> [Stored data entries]
#####
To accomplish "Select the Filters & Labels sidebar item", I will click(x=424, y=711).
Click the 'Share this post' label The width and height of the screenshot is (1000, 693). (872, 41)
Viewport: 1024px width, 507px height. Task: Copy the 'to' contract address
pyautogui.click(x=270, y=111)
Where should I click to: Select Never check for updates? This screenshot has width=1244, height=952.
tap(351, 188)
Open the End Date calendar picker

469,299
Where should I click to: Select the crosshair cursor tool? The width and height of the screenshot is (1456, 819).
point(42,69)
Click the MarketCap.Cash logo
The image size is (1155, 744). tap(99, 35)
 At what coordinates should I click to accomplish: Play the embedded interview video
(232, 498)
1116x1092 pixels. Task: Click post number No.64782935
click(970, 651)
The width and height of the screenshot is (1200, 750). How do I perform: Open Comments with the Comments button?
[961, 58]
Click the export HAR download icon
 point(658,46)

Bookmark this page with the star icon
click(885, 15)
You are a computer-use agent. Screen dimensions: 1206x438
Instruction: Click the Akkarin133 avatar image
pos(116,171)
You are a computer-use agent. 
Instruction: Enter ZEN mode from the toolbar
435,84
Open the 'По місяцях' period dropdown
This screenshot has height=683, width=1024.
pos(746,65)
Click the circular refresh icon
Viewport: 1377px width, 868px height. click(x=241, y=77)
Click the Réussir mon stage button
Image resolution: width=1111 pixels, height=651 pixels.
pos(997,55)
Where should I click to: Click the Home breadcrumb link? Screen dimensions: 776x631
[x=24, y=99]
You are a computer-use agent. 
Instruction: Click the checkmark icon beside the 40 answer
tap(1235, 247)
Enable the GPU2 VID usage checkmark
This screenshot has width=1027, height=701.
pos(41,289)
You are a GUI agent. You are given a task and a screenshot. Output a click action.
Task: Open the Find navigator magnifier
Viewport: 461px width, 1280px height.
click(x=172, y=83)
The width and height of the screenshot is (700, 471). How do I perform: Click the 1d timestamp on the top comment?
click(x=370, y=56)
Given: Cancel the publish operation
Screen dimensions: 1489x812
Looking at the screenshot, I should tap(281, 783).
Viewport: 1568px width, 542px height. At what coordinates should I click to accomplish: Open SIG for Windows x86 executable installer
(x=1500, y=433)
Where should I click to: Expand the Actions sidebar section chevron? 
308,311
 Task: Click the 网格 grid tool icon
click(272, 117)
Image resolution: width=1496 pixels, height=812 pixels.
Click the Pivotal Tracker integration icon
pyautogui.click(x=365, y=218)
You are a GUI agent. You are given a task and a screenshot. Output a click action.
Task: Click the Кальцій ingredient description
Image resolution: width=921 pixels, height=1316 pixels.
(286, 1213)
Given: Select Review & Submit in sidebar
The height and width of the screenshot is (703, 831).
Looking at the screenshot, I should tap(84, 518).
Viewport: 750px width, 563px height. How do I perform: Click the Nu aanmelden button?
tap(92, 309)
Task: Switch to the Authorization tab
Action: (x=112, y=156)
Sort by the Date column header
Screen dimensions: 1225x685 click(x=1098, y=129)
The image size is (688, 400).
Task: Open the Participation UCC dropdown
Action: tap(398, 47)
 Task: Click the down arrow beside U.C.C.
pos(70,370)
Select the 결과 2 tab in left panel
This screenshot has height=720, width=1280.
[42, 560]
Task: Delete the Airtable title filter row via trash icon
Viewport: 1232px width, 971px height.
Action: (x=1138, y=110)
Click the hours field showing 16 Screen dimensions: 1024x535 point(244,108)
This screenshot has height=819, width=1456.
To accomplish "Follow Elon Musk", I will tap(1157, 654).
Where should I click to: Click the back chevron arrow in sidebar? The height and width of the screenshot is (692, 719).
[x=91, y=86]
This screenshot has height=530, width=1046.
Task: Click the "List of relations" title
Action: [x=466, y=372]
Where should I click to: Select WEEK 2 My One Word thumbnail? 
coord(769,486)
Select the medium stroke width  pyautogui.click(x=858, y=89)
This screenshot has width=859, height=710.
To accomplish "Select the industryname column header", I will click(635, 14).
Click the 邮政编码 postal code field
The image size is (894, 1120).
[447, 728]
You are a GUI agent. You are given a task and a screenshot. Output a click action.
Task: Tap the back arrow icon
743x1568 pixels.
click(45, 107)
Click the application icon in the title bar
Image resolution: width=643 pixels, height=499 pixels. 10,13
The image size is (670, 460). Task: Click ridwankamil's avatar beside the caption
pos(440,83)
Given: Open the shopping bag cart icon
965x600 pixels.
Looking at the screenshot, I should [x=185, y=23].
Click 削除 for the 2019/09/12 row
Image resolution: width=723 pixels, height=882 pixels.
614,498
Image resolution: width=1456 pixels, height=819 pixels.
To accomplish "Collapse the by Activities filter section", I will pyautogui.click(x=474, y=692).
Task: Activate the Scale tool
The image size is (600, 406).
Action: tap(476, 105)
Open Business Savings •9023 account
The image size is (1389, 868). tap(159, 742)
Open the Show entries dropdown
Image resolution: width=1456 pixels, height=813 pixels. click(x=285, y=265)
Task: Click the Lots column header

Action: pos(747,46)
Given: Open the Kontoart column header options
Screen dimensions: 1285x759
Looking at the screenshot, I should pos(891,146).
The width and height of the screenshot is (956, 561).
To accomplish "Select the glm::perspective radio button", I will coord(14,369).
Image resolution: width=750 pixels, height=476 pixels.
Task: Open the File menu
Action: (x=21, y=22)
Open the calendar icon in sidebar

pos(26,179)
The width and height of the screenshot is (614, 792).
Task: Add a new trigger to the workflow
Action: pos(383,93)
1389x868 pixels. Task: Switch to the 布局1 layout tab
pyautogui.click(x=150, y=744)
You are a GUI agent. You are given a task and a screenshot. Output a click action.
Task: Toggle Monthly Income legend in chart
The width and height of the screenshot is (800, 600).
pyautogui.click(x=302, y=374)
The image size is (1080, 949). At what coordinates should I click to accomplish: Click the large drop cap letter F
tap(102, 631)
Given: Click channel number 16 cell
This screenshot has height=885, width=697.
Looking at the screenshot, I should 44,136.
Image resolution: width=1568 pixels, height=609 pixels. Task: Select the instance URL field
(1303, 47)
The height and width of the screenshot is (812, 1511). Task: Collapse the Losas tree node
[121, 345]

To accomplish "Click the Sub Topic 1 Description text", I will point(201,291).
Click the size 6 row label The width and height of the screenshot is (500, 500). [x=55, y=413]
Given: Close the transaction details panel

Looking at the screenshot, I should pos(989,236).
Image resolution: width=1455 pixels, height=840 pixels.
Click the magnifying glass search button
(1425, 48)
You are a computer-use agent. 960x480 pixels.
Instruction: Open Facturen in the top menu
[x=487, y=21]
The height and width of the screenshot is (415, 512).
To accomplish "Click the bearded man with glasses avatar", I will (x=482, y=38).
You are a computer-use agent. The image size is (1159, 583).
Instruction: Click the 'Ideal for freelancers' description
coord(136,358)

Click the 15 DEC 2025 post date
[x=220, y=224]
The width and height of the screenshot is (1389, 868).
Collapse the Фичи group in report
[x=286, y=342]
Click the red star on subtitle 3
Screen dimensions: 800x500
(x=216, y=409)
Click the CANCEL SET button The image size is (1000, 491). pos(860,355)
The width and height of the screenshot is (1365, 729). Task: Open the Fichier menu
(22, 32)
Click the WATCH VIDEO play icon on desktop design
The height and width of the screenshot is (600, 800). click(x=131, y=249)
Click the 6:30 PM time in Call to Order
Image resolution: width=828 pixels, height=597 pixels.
#####
> [YOUR GOAL]
Make an exact copy of all the lines above.

> [SOLUTION TO THIS TASK]
To accomplish "Select the Filters & Labels sidebar item", I will click(x=424, y=711).
Click the 'Share this post' label The width and height of the screenshot is (1000, 693). (872, 41)
Viewport: 1024px width, 507px height. Task: Copy the 'to' contract address
pyautogui.click(x=270, y=111)
Where should I click to: Select Never check for updates? This screenshot has width=1244, height=952.
tap(351, 188)
Open the End Date calendar picker

469,299
Where should I click to: Select the crosshair cursor tool? The width and height of the screenshot is (1456, 819).
point(42,69)
Click the MarketCap.Cash logo
The image size is (1155, 744). tap(99, 35)
 At what coordinates should I click to accomplish: Play the embedded interview video
(232, 498)
1116x1092 pixels. Task: Click post number No.64782935
click(970, 651)
The width and height of the screenshot is (1200, 750). How do I perform: Open Comments with the Comments button?
[961, 58]
Click the export HAR download icon
 point(658,46)

Bookmark this page with the star icon
click(885, 15)
You are a computer-use agent. Screen dimensions: 1206x438
Instruction: Click the Akkarin133 avatar image
pos(116,171)
You are a computer-use agent. 
Instruction: Enter ZEN mode from the toolbar
435,84
Open the 'По місяцях' period dropdown
This screenshot has height=683, width=1024.
pos(746,65)
Click the circular refresh icon
Viewport: 1377px width, 868px height. click(x=241, y=77)
Click the Réussir mon stage button
Image resolution: width=1111 pixels, height=651 pixels.
pos(997,55)
Where should I click to: Click the Home breadcrumb link? Screen dimensions: 776x631
[x=24, y=99]
You are a computer-use agent. 
Instruction: Click the checkmark icon beside the 40 answer
tap(1235, 247)
Enable the GPU2 VID usage checkmark
This screenshot has width=1027, height=701.
pos(41,289)
You are a GUI agent. You are given a task and a screenshot. Output a click action.
Task: Open the Find navigator magnifier
Viewport: 461px width, 1280px height.
click(x=172, y=83)
The width and height of the screenshot is (700, 471). How do I perform: Click the 1d timestamp on the top comment?
click(x=370, y=56)
Given: Cancel the publish operation
Screen dimensions: 1489x812
Looking at the screenshot, I should tap(281, 783).
Viewport: 1568px width, 542px height. At what coordinates should I click to accomplish: Open SIG for Windows x86 executable installer
(x=1500, y=433)
Where should I click to: Expand the Actions sidebar section chevron? 
308,311
 Task: Click the 网格 grid tool icon
click(272, 117)
Image resolution: width=1496 pixels, height=812 pixels.
Click the Pivotal Tracker integration icon
pyautogui.click(x=365, y=218)
You are a GUI agent. You are given a task and a screenshot. Output a click action.
Task: Click the Кальцій ingredient description
Image resolution: width=921 pixels, height=1316 pixels.
(286, 1213)
Given: Select Review & Submit in sidebar
The height and width of the screenshot is (703, 831).
Looking at the screenshot, I should tap(84, 518).
Viewport: 750px width, 563px height. How do I perform: Click the Nu aanmelden button?
tap(92, 309)
Task: Switch to the Authorization tab
Action: (x=112, y=156)
Sort by the Date column header
Screen dimensions: 1225x685 click(x=1098, y=129)
The image size is (688, 400).
Task: Open the Participation UCC dropdown
Action: tap(398, 47)
 Task: Click the down arrow beside U.C.C.
pos(70,370)
Select the 결과 2 tab in left panel
This screenshot has height=720, width=1280.
[42, 560]
Task: Delete the Airtable title filter row via trash icon
Viewport: 1232px width, 971px height.
Action: (x=1138, y=110)
Click the hours field showing 16 Screen dimensions: 1024x535 point(244,108)
This screenshot has height=819, width=1456.
To accomplish "Follow Elon Musk", I will tap(1157, 654).
Where should I click to: Click the back chevron arrow in sidebar? The height and width of the screenshot is (692, 719).
[x=91, y=86]
This screenshot has height=530, width=1046.
Task: Click the "List of relations" title
Action: [x=466, y=372]
Where should I click to: Select WEEK 2 My One Word thumbnail? 
coord(769,486)
Select the medium stroke width  pyautogui.click(x=858, y=89)
This screenshot has width=859, height=710.
To accomplish "Select the industryname column header", I will click(635, 14).
Click the 邮政编码 postal code field
The image size is (894, 1120).
[447, 728]
You are a GUI agent. You are given a task and a screenshot. Output a click action.
Task: Tap the back arrow icon
743x1568 pixels.
click(45, 107)
Click the application icon in the title bar
Image resolution: width=643 pixels, height=499 pixels. 10,13
The image size is (670, 460). Task: Click ridwankamil's avatar beside the caption
pos(440,83)
Given: Open the shopping bag cart icon
965x600 pixels.
Looking at the screenshot, I should [x=185, y=23].
Click 削除 for the 2019/09/12 row
Image resolution: width=723 pixels, height=882 pixels.
614,498
Image resolution: width=1456 pixels, height=819 pixels.
To accomplish "Collapse the by Activities filter section", I will pyautogui.click(x=474, y=692).
Task: Activate the Scale tool
The image size is (600, 406).
Action: tap(476, 105)
Open Business Savings •9023 account
The image size is (1389, 868). tap(159, 742)
Open the Show entries dropdown
Image resolution: width=1456 pixels, height=813 pixels. click(x=285, y=265)
Task: Click the Lots column header

Action: pos(747,46)
Given: Open the Kontoart column header options
Screen dimensions: 1285x759
Looking at the screenshot, I should pos(891,146).
The width and height of the screenshot is (956, 561).
To accomplish "Select the glm::perspective radio button", I will coord(14,369).
Image resolution: width=750 pixels, height=476 pixels.
Task: Open the File menu
Action: (x=21, y=22)
Open the calendar icon in sidebar

pos(26,179)
The width and height of the screenshot is (614, 792).
Task: Add a new trigger to the workflow
Action: pos(383,93)
1389x868 pixels. Task: Switch to the 布局1 layout tab
pyautogui.click(x=150, y=744)
You are a GUI agent. You are given a task and a screenshot. Output a click action.
Task: Toggle Monthly Income legend in chart
The width and height of the screenshot is (800, 600).
pyautogui.click(x=302, y=374)
The image size is (1080, 949). At what coordinates should I click to accomplish: Click the large drop cap letter F
tap(102, 631)
Given: Click channel number 16 cell
This screenshot has height=885, width=697.
Looking at the screenshot, I should 44,136.
Image resolution: width=1568 pixels, height=609 pixels. Task: Select the instance URL field
(1303, 47)
The height and width of the screenshot is (812, 1511). Task: Collapse the Losas tree node
[121, 345]

To accomplish "Click the Sub Topic 1 Description text", I will point(201,291).
Click the size 6 row label The width and height of the screenshot is (500, 500). [x=55, y=413]
Given: Close the transaction details panel

Looking at the screenshot, I should pos(989,236).
Image resolution: width=1455 pixels, height=840 pixels.
Click the magnifying glass search button
(1425, 48)
You are a computer-use agent. 960x480 pixels.
Instruction: Open Facturen in the top menu
[x=487, y=21]
The height and width of the screenshot is (415, 512).
To accomplish "Click the bearded man with glasses avatar", I will (x=482, y=38).
You are a computer-use agent. The image size is (1159, 583).
Instruction: Click the 'Ideal for freelancers' description
coord(136,358)

Click the 15 DEC 2025 post date
[x=220, y=224]
The width and height of the screenshot is (1389, 868).
Collapse the Фичи group in report
[x=286, y=342]
Click the red star on subtitle 3
Screen dimensions: 800x500
(x=216, y=409)
Click the CANCEL SET button The image size is (1000, 491). pos(860,355)
The width and height of the screenshot is (1365, 729). Task: Open the Fichier menu
(22, 32)
Click the WATCH VIDEO play icon on desktop design
The height and width of the screenshot is (600, 800). click(x=131, y=249)
Click the 6:30 PM time in Call to Order
Image resolution: width=828 pixels, height=597 pixels.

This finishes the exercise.